The day methotrexate is given is considered day 1 in our protocol. A repeat hCG is performed on days 4 and 7. If the hCG level declines <15% between days 4 and 7, a second dose of methotrexate is given and the protocol is restarted at a new day 1. A repeat CBC and AST are obtained before retreatment. We routinely obtain these laboratory tests with the hCG level on all day-7 patients to prevent delays if retreatment is needed. If the hCG level declines ≥15%, hCG titers are then observed weekly until titers reach <15 mIU/mL. Although we have never had a complication using this end point, many physicians choose to follow hCG titers to negative, generally 3 to 5 mIU/mL, depending on the assay used. If the hCG level declines <15% in any week, repeat methotrexate dosing is performed and the protocol is again restarted at a new day 1. Although this protocol is referred to as single-dose methotrexate, ~20% of patients will require more than one treatment cycle.[5] The mean time to resolution in successfully treated patients is ~35 days.[5] However, resolution may take as long as 109 days. Tubal rupture also may be delayed, with the longest time from initial treatment to rupture in our database occurring at 31 days.

Ultrasound generally is not repeated for patients except to evaluate severe separation pain or for patients with positive ectopic cardiac activity. As noted later in this article, the ectopic mass frequently will increase in size over time with methotrexate therapy.[10] This increase, in an otherwise asymptomatic patient, is not an indication for surgery. For patients with cardiac activity, ultrasound is repeated weekly until absence of cardiac activity is demonstrated. Patients with persistent cardiac activity on day 7 are re-treated even if hCG titers are declining appropriately. No data exist on the number of doses of methotrexate that can be given safely. In patients with gestational trophoblastic disease, one common protocol uses a similar dose of methotrexate weekly until hCG levels are negative. Minimal side effects have been observed during this type of treatment. Nevertheless, our institution traditionally has restricted ectopic treatments to a maximum of three injections.
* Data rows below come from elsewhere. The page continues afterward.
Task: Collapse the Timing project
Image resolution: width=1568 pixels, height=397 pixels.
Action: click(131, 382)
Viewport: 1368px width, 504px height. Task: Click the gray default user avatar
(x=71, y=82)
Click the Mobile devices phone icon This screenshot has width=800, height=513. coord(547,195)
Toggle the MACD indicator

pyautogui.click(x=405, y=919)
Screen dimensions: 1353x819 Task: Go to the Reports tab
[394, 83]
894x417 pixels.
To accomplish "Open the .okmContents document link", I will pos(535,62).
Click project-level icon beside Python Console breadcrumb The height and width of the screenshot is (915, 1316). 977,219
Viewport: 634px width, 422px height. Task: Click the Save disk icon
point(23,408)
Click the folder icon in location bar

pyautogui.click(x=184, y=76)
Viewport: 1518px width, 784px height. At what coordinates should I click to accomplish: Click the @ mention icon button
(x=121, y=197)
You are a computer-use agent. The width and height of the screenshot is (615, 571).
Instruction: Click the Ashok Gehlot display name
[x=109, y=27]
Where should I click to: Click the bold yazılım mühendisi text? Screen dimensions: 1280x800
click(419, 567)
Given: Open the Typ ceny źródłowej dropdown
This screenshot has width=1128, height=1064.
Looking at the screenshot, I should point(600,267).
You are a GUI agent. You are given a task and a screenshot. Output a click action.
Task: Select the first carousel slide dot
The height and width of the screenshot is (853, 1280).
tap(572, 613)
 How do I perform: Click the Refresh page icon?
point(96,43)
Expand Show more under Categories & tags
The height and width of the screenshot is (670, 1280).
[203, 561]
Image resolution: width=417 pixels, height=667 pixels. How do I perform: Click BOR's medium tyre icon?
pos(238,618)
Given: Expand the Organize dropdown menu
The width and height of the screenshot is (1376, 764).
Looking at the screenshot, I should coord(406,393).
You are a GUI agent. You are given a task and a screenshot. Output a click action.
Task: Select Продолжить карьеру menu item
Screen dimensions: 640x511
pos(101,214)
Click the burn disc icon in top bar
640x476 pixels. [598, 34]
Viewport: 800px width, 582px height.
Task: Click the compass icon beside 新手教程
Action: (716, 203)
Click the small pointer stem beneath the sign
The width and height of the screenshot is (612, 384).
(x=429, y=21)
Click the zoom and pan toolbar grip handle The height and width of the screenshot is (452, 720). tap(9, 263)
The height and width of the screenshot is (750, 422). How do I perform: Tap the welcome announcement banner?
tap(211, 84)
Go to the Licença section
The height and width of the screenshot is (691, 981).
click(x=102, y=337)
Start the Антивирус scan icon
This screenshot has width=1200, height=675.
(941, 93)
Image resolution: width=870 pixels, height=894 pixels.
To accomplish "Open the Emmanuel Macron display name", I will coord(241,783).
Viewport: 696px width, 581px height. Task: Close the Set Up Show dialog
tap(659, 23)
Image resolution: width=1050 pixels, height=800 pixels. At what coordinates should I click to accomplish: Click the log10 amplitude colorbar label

During treatment, patients are required to avoid alcohol and folate-containing vitamins. Sexual intercourse or pelvic examinations could potentially rupture the tubal hematoma commonly noted on ultrasound after methotrexate treatment and therefore should be avoided. Patients are also requested to avoid cabbage, onions, leeks, and other potential gas-producing foods to avoid the gastrointestinal distress from excess intestinal gas production that seems to be common following methotrexate treatment. Patients are instructed to use over-the-counter simethicone-containing antigas agents as needed for this problem.